No matter how old a child is, once that door closes, all a mother can do is pray for a safe return. The night Kenyatta Snell left to go to a party, her mother, Pamela Snell, cautioned her to “be careful.” When the door closed, Pamela Snell said a prayer for her daughter’s safe return.
The date was June 3, 2023.
“Kenyatta was going to a party in Louisville with a friend,” her mother said. “I’m not sure she wanted to go. Young people like to go and have a good time with their friends. But, I just had an uneasy feeling. It was going to be one those field parties with no supervision, Freaknik, I think it was called. It was a mother’s intuition. I would be uneasy until ‘Turtle’ was back at home.”
The mention of Kenyatta Snell’s nickname brought a smile to her mom’s face.
“Kenyatta enjoyed life. She was a happy young person. She loved her little daughter, Kassady. Being with her daughter brought her much happiness. But, Kenyatta was young and she liked to go and have good time. But, I was uneasy and anxious to hear her come through the door.”
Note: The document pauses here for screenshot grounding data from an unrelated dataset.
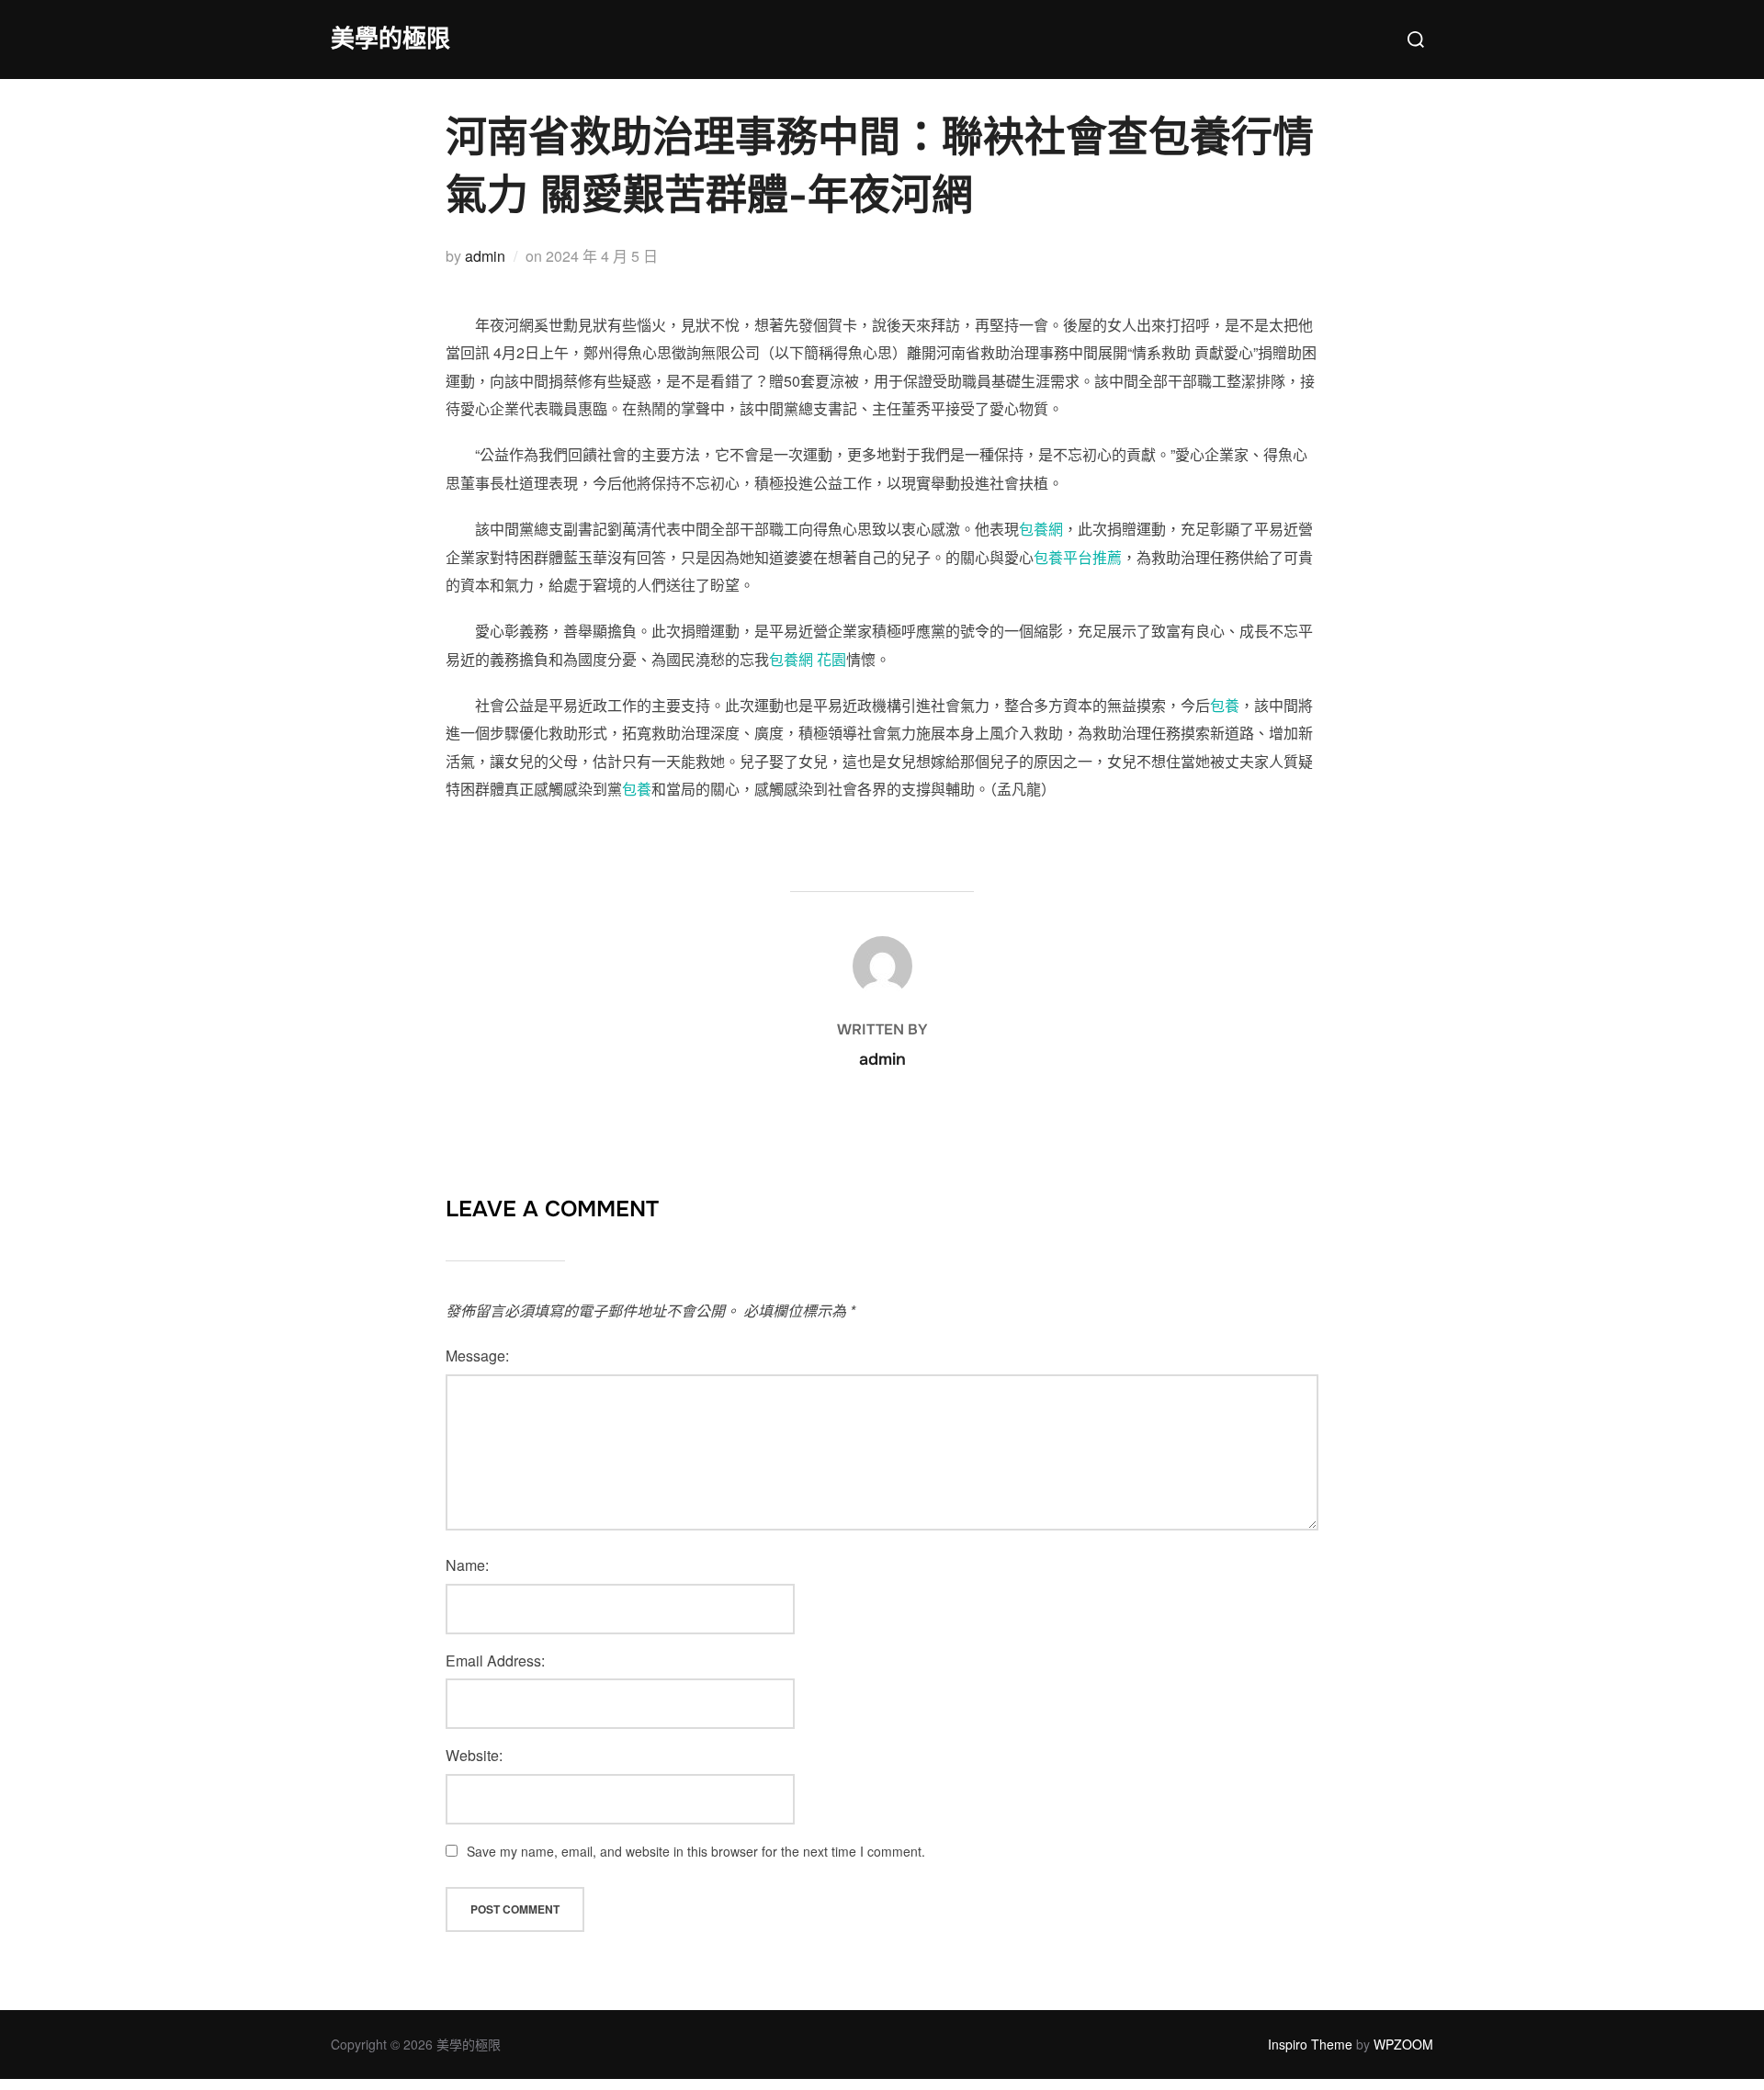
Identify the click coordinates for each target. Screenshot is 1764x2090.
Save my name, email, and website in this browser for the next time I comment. (696, 1851)
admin (485, 255)
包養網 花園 (807, 659)
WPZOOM (1403, 2044)
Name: (467, 1565)
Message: (477, 1355)
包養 (1224, 705)
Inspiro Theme (1310, 2044)
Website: (474, 1755)
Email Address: (495, 1660)
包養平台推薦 (1078, 557)
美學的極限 (390, 39)
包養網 (1041, 528)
Around 9:30 p.m., Kenyatta face-timed her mom.
“She was at a gas station and was going to bring home snacks for Kassidy,” her mom said. “It was a such relief. I had felt uneasy but she was on the way home.”
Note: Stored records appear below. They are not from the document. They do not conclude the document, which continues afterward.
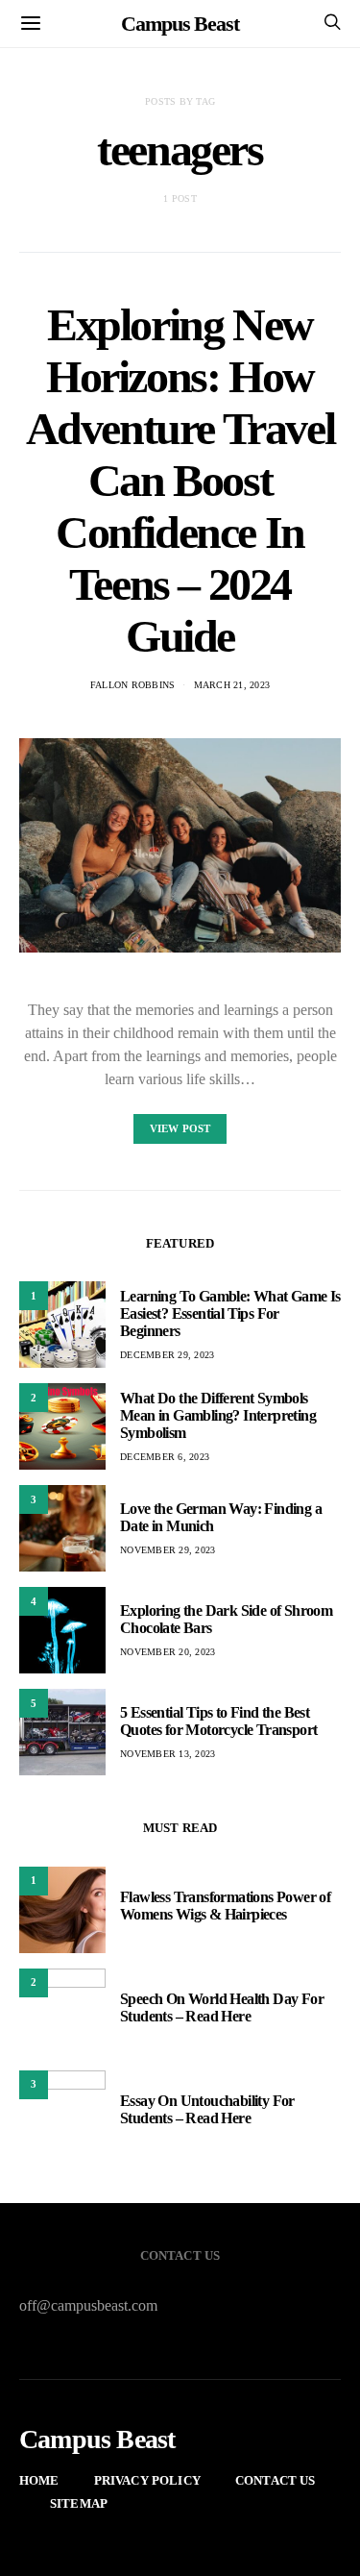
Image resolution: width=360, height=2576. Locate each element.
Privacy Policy (147, 2480)
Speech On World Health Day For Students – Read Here (222, 2007)
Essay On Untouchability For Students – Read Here (207, 2109)
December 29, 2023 (167, 1355)
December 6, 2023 (164, 1456)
Just what happened and why, Pamela Snell said she will never know.
“For some reason, Kenyatta decided to go back to the party,” her mother said. “She was on the way home. Why did she go back to the party? If she had just come on home.”
An hour later, around 10:30, Pamela Snell go a call that someone had been shot at the field party.
“Then came the news, my baby had been shot,” Snell said. “My baby had been shot.”
Kenyatta Snell died in a field in a small Alabama town. She was 25 years old.
As the family received the news, they begin to gather to console and support a most distraught mother.
“To lose a child is heartbreaking and losing Kenyatta broke my heart in two,” Snell said. “Her death was….she was shot at a party. How could a young person be shot for no reason; by someone she didn’t know and someone who didn’t know her.”
Pam Snell said she cannot get the image of her daughter being shot and killed and left lying there on the ground with people running all around her.
“In that one second, Kenyatta lost her life. In that one second, Kassidy lost her mother and, in that one second I lost my daughter.”
No one was shooting a Kenyatta Snell. She was at a party and then she was gone forever.
There are a thousand ifs that could have changed what happened that night in a field somewhere in Louisville, Alabama.
If Kenyatta had stayed home; if she had come home with snacks for her little daughter; if she had not been in the path of a bullet that was not meant for her.
“There were about 900 people at the party. But, my baby was the one that didn’t go home.”